*AIM OF THE TASK*
Word for word, return the lines from the top of the listing to the line containing "Instytucja KulturySamorządu WojewództwaWarmińsko-Mazurskiego", both ends included, and no others.

━━━━━ SUPPLIED DATA

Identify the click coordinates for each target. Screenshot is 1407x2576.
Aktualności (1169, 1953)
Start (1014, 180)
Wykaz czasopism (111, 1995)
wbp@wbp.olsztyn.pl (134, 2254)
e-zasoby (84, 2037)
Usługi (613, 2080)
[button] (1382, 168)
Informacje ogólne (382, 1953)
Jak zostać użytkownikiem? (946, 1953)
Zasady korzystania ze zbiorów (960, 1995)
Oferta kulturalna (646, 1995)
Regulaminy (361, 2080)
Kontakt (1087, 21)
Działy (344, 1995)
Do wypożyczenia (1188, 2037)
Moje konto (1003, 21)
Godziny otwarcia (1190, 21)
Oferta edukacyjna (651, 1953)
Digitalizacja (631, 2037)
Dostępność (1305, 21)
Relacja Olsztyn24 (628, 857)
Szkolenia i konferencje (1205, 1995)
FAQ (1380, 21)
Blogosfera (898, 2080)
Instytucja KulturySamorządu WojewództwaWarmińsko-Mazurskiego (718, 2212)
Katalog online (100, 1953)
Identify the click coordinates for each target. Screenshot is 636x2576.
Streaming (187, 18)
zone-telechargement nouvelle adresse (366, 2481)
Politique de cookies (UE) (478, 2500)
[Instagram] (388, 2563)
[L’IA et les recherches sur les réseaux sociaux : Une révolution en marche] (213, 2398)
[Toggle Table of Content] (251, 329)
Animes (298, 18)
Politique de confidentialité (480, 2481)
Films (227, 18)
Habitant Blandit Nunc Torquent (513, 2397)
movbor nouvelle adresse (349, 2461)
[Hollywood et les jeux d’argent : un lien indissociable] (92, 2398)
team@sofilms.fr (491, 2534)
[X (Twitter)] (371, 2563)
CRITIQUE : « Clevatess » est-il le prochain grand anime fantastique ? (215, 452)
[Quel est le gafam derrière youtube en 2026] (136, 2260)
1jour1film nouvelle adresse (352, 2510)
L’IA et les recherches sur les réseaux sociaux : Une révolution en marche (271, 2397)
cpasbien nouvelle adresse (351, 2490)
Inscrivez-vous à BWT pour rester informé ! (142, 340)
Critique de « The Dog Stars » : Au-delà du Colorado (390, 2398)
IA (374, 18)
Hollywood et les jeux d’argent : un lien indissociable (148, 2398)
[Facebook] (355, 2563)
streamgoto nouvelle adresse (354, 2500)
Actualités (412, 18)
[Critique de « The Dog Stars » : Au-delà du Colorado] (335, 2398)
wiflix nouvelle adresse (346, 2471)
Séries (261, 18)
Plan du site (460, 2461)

━━━━━━━━━━

*SOLUTION FOR THIS EXERCISE*
Identify the click coordinates for each target. Screenshot is 1407x2576.
Aktualności (1169, 1953)
Start (1014, 180)
Wykaz czasopism (111, 1995)
wbp@wbp.olsztyn.pl (134, 2254)
e-zasoby (84, 2037)
Usługi (613, 2080)
[button] (1382, 168)
Informacje ogólne (382, 1953)
Jak zostać użytkownikiem? (946, 1953)
Zasady korzystania ze zbiorów (960, 1995)
Oferta kulturalna (646, 1995)
Regulaminy (361, 2080)
Kontakt (1087, 21)
Działy (344, 1995)
Do wypożyczenia (1188, 2037)
Moje konto (1003, 21)
Godziny otwarcia (1190, 21)
Oferta edukacyjna (651, 1953)
Digitalizacja (631, 2037)
Dostępność (1305, 21)
Relacja Olsztyn24 (628, 857)
Szkolenia i konferencje (1205, 1995)
FAQ (1380, 21)
Blogosfera (898, 2080)
Instytucja KulturySamorządu WojewództwaWarmińsko-Mazurskiego (718, 2212)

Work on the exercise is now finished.